Wednesday, August 01, 2007

Report from Chicago, eve of Yearly Kos

Now called Millenium Park, no longer smells like tear gas.

Chicago is such a fine city! O, city of big shoulders, hog-butcher to the world, where I got tear-gassed repeatedly in 1968, and other erotic pleasures. After checking into the hotel today I stashed my car in an underground garage, and rode up in the elevator – only then to realize I was in the lobby of the Prudential Building. Lord, in 1963 I proposed to my true love in the penthouse bar of that very building. She said yes, but, lucky girl, she got away anyway. Must have been the Singapore Slings.

Now, Yearly Kos starts Thursday AM. I hope to be posting daily on what strikes my fancy, so thrills await you. All the good Democrats contending to be the nominee for president will be there, plus our Joe Garcia, Miami-Dade party chairman, who’s a session speaker this weekend, and many Democratic progressives from around Florida, the founders and practitioners of political blogging.

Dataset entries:
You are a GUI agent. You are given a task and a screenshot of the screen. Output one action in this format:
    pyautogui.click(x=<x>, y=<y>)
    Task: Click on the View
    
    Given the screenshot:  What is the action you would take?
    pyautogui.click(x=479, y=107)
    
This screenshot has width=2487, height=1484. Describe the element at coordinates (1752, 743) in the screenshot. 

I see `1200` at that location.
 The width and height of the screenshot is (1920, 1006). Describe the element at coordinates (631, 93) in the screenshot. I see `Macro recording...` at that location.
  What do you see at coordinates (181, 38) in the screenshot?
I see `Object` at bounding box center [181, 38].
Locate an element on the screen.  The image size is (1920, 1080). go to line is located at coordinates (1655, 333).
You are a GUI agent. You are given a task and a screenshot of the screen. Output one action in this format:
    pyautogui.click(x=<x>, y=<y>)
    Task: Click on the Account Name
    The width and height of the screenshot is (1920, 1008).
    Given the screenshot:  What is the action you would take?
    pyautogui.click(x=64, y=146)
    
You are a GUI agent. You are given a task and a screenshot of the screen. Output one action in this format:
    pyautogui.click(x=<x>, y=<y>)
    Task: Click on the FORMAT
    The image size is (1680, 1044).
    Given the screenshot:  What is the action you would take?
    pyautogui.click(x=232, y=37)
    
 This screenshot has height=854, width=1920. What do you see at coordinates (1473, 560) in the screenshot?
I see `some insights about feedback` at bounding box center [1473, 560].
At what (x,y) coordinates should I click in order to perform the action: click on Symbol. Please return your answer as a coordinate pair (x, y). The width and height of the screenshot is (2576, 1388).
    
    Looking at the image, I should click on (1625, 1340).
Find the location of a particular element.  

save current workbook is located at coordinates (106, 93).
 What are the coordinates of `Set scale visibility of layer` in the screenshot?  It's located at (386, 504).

▶ _Prompt_:
From the Chicago report above:
1. In what year did the writer propose in the penthouse bar of the Prudential Building?
2. On what day does Yearly Kos start?
3. What position does Joe Garcia hold?

▶ _Result below_:
1. 1963
2. Thursday morning
3. Miami-Dade party chairman